LocateEdit-Bench: A Benchmark for Instruction-Based Editing Localization
Shiyu Wu, Shuyan Li, Jing Li, Jing Liu, Yequan Wang
TL;DR
This work tackles the challenge of localizing edits produced by modern instruction-based image editing models, which lack explicit edit masks and semantically camouflage changes. It introduces LocateEdit-Bench, a $231K$-sample dataset generated with $4$ editors across $3$ edit types, plus a multi-metric evaluation framework to assess localization methods. Through extensive benchmarking, the study reveals that state-of-the-art localization techniques struggle with instruction-based edits and fare poorly in cross-editor generalization, highlighting the need for editor-agnostic, semantically aware approaches. The dataset and findings provide a critical foundation for advancing robust forgery localization in the era of AI-powered image manipulation, with open-sourcing planned upon acceptance.
Abstract
Recent advancements in image editing have enabled highly controllable and semantically-aware alteration of visual content, posing unprecedented challenges to manipulation localization.

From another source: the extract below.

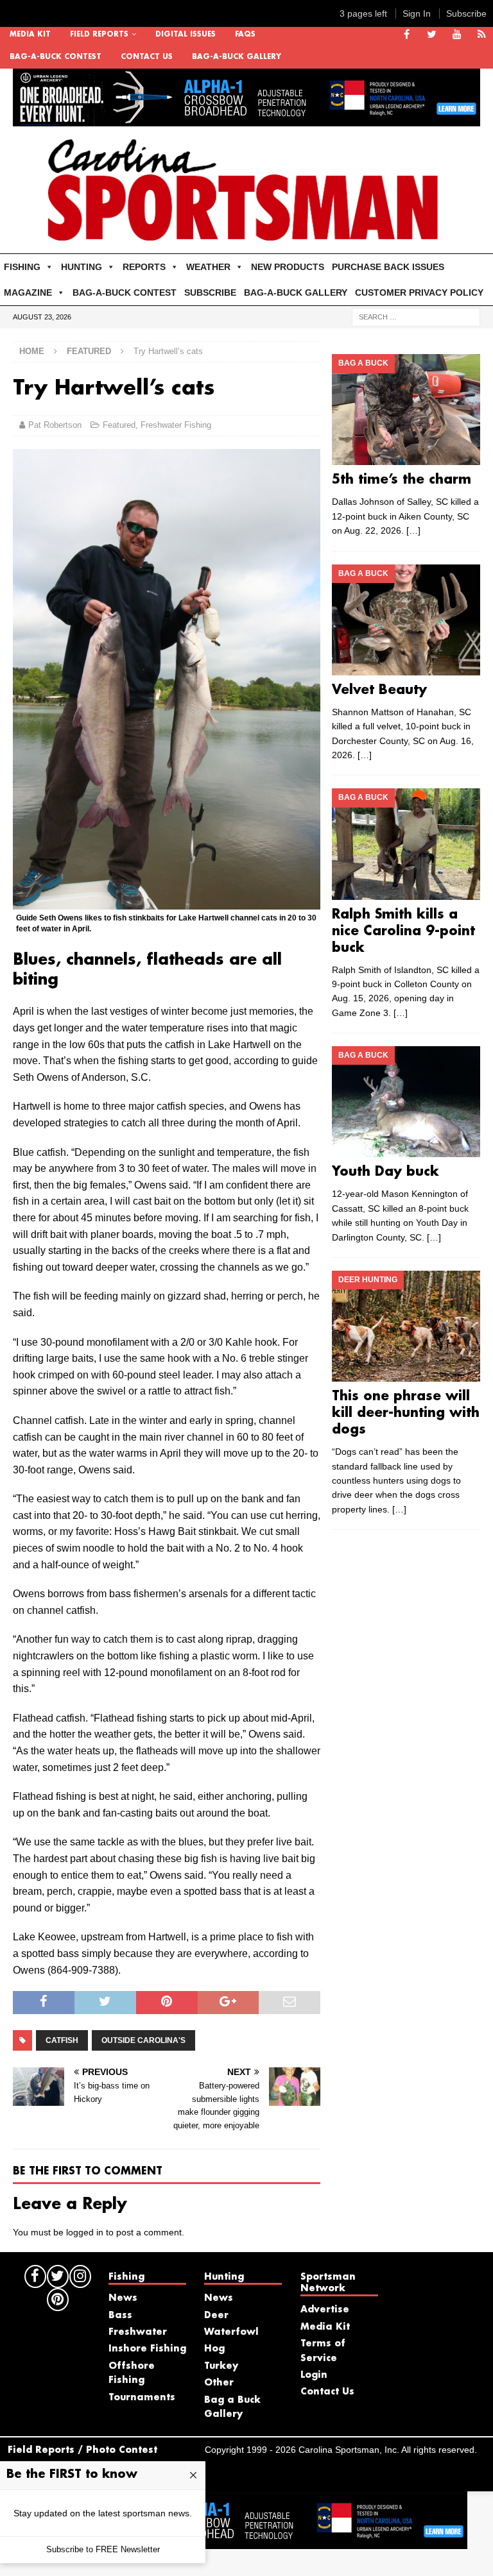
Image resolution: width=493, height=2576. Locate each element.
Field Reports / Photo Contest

However, existing AI-generated forgery localization methods primarily focus on inpainting-based manipulations, making them ineffective against the latest instruction-based editing paradigms. To bridge this critical gap, we propose LocateEdit-Bench, a large-scale dataset comprising $231$K edited images, designed specifically to benchmark localization methods against instruction-driven image editing. Our dataset incorporates four cutting-edge editing models and covers three common edit types. We conduct a detailed analysis of the dataset and develop two multi-metric evaluation protocols to assess existing localization methods. Our work establishes a foundation to keep pace with the evolving landscape of image editing, thereby facilitating the development of effective methods for future forgery localization. Dataset will be open-sourced upon acceptance.